- _EXERCISE INSTRUCTIONS_: Print the following material line for line, without changing anything.

- _AVAILABLE RECORDS_:
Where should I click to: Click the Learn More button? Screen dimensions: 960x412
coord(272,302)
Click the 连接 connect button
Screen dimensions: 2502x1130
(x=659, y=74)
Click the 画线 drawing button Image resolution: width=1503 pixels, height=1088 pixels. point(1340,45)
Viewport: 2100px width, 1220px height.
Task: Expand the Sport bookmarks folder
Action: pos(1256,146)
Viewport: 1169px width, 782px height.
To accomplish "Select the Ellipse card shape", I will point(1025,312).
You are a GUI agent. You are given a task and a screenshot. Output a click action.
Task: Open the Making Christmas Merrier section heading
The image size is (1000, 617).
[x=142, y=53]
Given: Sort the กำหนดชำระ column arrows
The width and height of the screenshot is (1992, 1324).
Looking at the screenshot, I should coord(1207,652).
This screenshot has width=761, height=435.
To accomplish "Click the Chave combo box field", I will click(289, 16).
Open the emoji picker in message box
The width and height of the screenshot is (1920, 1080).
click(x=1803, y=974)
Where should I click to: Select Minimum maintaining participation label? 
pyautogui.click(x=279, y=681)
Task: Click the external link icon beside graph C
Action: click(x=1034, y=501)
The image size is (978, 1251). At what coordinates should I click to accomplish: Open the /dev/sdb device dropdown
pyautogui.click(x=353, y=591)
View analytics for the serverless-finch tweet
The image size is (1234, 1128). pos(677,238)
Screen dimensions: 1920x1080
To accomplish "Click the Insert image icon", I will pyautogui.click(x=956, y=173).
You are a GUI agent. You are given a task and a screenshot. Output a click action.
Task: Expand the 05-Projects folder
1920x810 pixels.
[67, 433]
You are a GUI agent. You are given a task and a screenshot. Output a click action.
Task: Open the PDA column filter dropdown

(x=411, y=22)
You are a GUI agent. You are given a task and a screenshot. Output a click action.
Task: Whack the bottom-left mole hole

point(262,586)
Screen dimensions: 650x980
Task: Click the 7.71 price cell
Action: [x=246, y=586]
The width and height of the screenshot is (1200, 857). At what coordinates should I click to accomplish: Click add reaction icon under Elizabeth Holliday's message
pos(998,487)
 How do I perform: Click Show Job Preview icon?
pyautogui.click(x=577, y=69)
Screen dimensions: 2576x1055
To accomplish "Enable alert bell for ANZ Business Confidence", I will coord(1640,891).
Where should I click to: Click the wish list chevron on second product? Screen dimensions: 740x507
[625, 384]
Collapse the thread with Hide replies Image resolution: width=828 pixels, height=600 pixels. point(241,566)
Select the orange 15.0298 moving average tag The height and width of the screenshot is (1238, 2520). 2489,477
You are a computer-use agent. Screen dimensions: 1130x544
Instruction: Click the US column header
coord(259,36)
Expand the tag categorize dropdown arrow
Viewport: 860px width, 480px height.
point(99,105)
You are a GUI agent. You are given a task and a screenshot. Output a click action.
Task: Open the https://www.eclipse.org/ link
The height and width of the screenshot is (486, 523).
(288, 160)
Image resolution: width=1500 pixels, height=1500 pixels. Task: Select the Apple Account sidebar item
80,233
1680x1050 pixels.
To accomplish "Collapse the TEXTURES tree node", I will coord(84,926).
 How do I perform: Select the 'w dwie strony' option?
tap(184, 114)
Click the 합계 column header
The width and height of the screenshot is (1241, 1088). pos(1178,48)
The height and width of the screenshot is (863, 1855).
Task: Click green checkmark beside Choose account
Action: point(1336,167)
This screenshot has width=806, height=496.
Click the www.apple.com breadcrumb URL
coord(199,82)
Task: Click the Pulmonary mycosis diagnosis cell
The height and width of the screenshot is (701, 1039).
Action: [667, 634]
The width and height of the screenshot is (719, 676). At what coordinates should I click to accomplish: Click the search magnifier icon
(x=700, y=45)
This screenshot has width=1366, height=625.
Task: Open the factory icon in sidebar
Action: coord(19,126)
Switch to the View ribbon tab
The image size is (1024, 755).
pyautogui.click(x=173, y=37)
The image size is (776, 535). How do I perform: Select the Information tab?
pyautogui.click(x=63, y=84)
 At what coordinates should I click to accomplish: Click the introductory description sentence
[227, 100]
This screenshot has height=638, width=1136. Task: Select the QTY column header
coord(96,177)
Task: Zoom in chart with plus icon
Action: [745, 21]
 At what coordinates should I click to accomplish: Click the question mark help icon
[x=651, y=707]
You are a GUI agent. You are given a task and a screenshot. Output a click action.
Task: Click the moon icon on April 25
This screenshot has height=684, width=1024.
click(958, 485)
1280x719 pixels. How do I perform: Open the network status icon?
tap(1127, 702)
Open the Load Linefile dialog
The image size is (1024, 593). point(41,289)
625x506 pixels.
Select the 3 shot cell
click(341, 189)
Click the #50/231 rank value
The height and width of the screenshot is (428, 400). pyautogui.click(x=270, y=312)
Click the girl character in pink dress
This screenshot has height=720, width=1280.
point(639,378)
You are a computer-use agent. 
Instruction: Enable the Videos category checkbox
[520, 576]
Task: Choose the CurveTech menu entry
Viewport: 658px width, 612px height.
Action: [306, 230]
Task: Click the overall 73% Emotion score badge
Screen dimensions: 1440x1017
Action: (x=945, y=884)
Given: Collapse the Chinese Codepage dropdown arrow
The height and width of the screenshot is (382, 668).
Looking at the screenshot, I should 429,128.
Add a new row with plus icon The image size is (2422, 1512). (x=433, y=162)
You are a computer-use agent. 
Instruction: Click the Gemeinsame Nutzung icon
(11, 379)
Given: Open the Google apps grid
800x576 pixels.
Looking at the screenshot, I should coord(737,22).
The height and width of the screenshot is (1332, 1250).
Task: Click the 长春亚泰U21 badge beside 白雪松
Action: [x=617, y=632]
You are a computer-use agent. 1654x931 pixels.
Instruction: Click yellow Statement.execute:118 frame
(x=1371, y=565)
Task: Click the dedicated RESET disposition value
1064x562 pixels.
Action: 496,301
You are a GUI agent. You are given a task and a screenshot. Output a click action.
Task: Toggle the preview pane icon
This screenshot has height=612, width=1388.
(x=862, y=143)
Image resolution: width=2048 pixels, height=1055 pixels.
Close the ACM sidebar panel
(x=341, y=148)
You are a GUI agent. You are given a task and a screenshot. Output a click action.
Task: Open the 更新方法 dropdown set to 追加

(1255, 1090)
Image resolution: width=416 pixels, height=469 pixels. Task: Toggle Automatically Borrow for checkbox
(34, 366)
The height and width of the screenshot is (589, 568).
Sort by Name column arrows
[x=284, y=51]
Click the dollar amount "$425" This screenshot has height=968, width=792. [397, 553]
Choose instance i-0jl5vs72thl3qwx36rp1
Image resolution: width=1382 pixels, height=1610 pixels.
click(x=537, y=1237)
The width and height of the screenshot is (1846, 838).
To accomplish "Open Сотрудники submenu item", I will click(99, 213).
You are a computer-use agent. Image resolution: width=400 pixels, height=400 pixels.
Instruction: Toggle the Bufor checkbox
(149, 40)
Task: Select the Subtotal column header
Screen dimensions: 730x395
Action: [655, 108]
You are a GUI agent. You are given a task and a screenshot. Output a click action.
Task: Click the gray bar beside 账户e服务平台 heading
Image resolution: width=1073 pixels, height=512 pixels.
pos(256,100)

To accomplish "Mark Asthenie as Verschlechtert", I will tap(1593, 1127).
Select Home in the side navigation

- _RESULT FOR THIS TASK_:
Where should I click to: Click the Learn More button? Screen dimensions: 960x412
coord(272,302)
Click the 连接 connect button
Screen dimensions: 2502x1130
(x=659, y=74)
Click the 画线 drawing button Image resolution: width=1503 pixels, height=1088 pixels. point(1340,45)
Viewport: 2100px width, 1220px height.
Task: Expand the Sport bookmarks folder
Action: pos(1256,146)
Viewport: 1169px width, 782px height.
To accomplish "Select the Ellipse card shape", I will point(1025,312).
You are a GUI agent. You are given a task and a screenshot. Output a click action.
Task: Open the Making Christmas Merrier section heading
The image size is (1000, 617).
[x=142, y=53]
Given: Sort the กำหนดชำระ column arrows
The width and height of the screenshot is (1992, 1324).
Looking at the screenshot, I should coord(1207,652).
This screenshot has width=761, height=435.
To accomplish "Click the Chave combo box field", I will click(289, 16).
Open the emoji picker in message box
The width and height of the screenshot is (1920, 1080).
click(x=1803, y=974)
Where should I click to: Select Minimum maintaining participation label? 
pyautogui.click(x=279, y=681)
Task: Click the external link icon beside graph C
Action: click(x=1034, y=501)
The image size is (978, 1251). At what coordinates should I click to accomplish: Open the /dev/sdb device dropdown
pyautogui.click(x=353, y=591)
View analytics for the serverless-finch tweet
The image size is (1234, 1128). pos(677,238)
Screen dimensions: 1920x1080
To accomplish "Click the Insert image icon", I will pyautogui.click(x=956, y=173).
You are a GUI agent. You are given a task and a screenshot. Output a click action.
Task: Expand the 05-Projects folder
1920x810 pixels.
[67, 433]
You are a GUI agent. You are given a task and a screenshot. Output a click action.
Task: Open the PDA column filter dropdown

(x=411, y=22)
You are a GUI agent. You are given a task and a screenshot. Output a click action.
Task: Whack the bottom-left mole hole

point(262,586)
Screen dimensions: 650x980
Task: Click the 7.71 price cell
Action: [x=246, y=586]
The width and height of the screenshot is (1200, 857). At what coordinates should I click to accomplish: Click add reaction icon under Elizabeth Holliday's message
pos(998,487)
 How do I perform: Click Show Job Preview icon?
pyautogui.click(x=577, y=69)
Screen dimensions: 2576x1055
To accomplish "Enable alert bell for ANZ Business Confidence", I will coord(1640,891).
Where should I click to: Click the wish list chevron on second product? Screen dimensions: 740x507
[625, 384]
Collapse the thread with Hide replies Image resolution: width=828 pixels, height=600 pixels. point(241,566)
Select the orange 15.0298 moving average tag The height and width of the screenshot is (1238, 2520). 2489,477
You are a computer-use agent. Screen dimensions: 1130x544
Instruction: Click the US column header
coord(259,36)
Expand the tag categorize dropdown arrow
Viewport: 860px width, 480px height.
point(99,105)
You are a GUI agent. You are given a task and a screenshot. Output a click action.
Task: Open the https://www.eclipse.org/ link
The height and width of the screenshot is (486, 523).
(288, 160)
Image resolution: width=1500 pixels, height=1500 pixels. Task: Select the Apple Account sidebar item
80,233
1680x1050 pixels.
To accomplish "Collapse the TEXTURES tree node", I will coord(84,926).
 How do I perform: Select the 'w dwie strony' option?
tap(184, 114)
Click the 합계 column header
The width and height of the screenshot is (1241, 1088). pos(1178,48)
The height and width of the screenshot is (863, 1855).
Task: Click green checkmark beside Choose account
Action: point(1336,167)
This screenshot has width=806, height=496.
Click the www.apple.com breadcrumb URL
coord(199,82)
Task: Click the Pulmonary mycosis diagnosis cell
The height and width of the screenshot is (701, 1039).
Action: [667, 634]
The width and height of the screenshot is (719, 676). At what coordinates should I click to accomplish: Click the search magnifier icon
(x=700, y=45)
This screenshot has width=1366, height=625.
Task: Open the factory icon in sidebar
Action: coord(19,126)
Switch to the View ribbon tab
The image size is (1024, 755).
pyautogui.click(x=173, y=37)
The image size is (776, 535). How do I perform: Select the Information tab?
pyautogui.click(x=63, y=84)
 At what coordinates should I click to accomplish: Click the introductory description sentence
[227, 100]
This screenshot has height=638, width=1136. Task: Select the QTY column header
coord(96,177)
Task: Zoom in chart with plus icon
Action: [745, 21]
 At what coordinates should I click to accomplish: Click the question mark help icon
[x=651, y=707]
You are a GUI agent. You are given a task and a screenshot. Output a click action.
Task: Click the moon icon on April 25
This screenshot has height=684, width=1024.
click(958, 485)
1280x719 pixels. How do I perform: Open the network status icon?
tap(1127, 702)
Open the Load Linefile dialog
The image size is (1024, 593). point(41,289)
625x506 pixels.
Select the 3 shot cell
click(341, 189)
Click the #50/231 rank value
The height and width of the screenshot is (428, 400). pyautogui.click(x=270, y=312)
Click the girl character in pink dress
This screenshot has height=720, width=1280.
point(639,378)
You are a computer-use agent. 
Instruction: Enable the Videos category checkbox
[520, 576]
Task: Choose the CurveTech menu entry
Viewport: 658px width, 612px height.
Action: [306, 230]
Task: Click the overall 73% Emotion score badge
Screen dimensions: 1440x1017
Action: (x=945, y=884)
Given: Collapse the Chinese Codepage dropdown arrow
The height and width of the screenshot is (382, 668).
Looking at the screenshot, I should 429,128.
Add a new row with plus icon The image size is (2422, 1512). (x=433, y=162)
You are a computer-use agent. 
Instruction: Click the Gemeinsame Nutzung icon
(11, 379)
Given: Open the Google apps grid
800x576 pixels.
Looking at the screenshot, I should coord(737,22).
The height and width of the screenshot is (1332, 1250).
Task: Click the 长春亚泰U21 badge beside 白雪松
Action: [x=617, y=632]
You are a computer-use agent. 1654x931 pixels.
Instruction: Click yellow Statement.execute:118 frame
(x=1371, y=565)
Task: Click the dedicated RESET disposition value
1064x562 pixels.
Action: 496,301
You are a GUI agent. You are given a task and a screenshot. Output a click action.
Task: Toggle the preview pane icon
This screenshot has height=612, width=1388.
(x=862, y=143)
Image resolution: width=2048 pixels, height=1055 pixels.
Close the ACM sidebar panel
(x=341, y=148)
You are a GUI agent. You are given a task and a screenshot. Output a click action.
Task: Open the 更新方法 dropdown set to 追加

(1255, 1090)
Image resolution: width=416 pixels, height=469 pixels. Task: Toggle Automatically Borrow for checkbox
(34, 366)
The height and width of the screenshot is (589, 568).
Sort by Name column arrows
[x=284, y=51]
Click the dollar amount "$425" This screenshot has height=968, width=792. [397, 553]
Choose instance i-0jl5vs72thl3qwx36rp1
Image resolution: width=1382 pixels, height=1610 pixels.
click(x=537, y=1237)
The width and height of the screenshot is (1846, 838).
To accomplish "Open Сотрудники submenu item", I will click(99, 213).
You are a computer-use agent. Image resolution: width=400 pixels, height=400 pixels.
Instruction: Toggle the Bufor checkbox
(149, 40)
Task: Select the Subtotal column header
Screen dimensions: 730x395
Action: [655, 108]
You are a GUI agent. You are given a task and a screenshot. Output a click action.
Task: Click the gray bar beside 账户e服务平台 heading
Image resolution: width=1073 pixels, height=512 pixels.
pos(256,100)

To accomplish "Mark Asthenie as Verschlechtert", I will tap(1593, 1127).
Select Home in the side navigation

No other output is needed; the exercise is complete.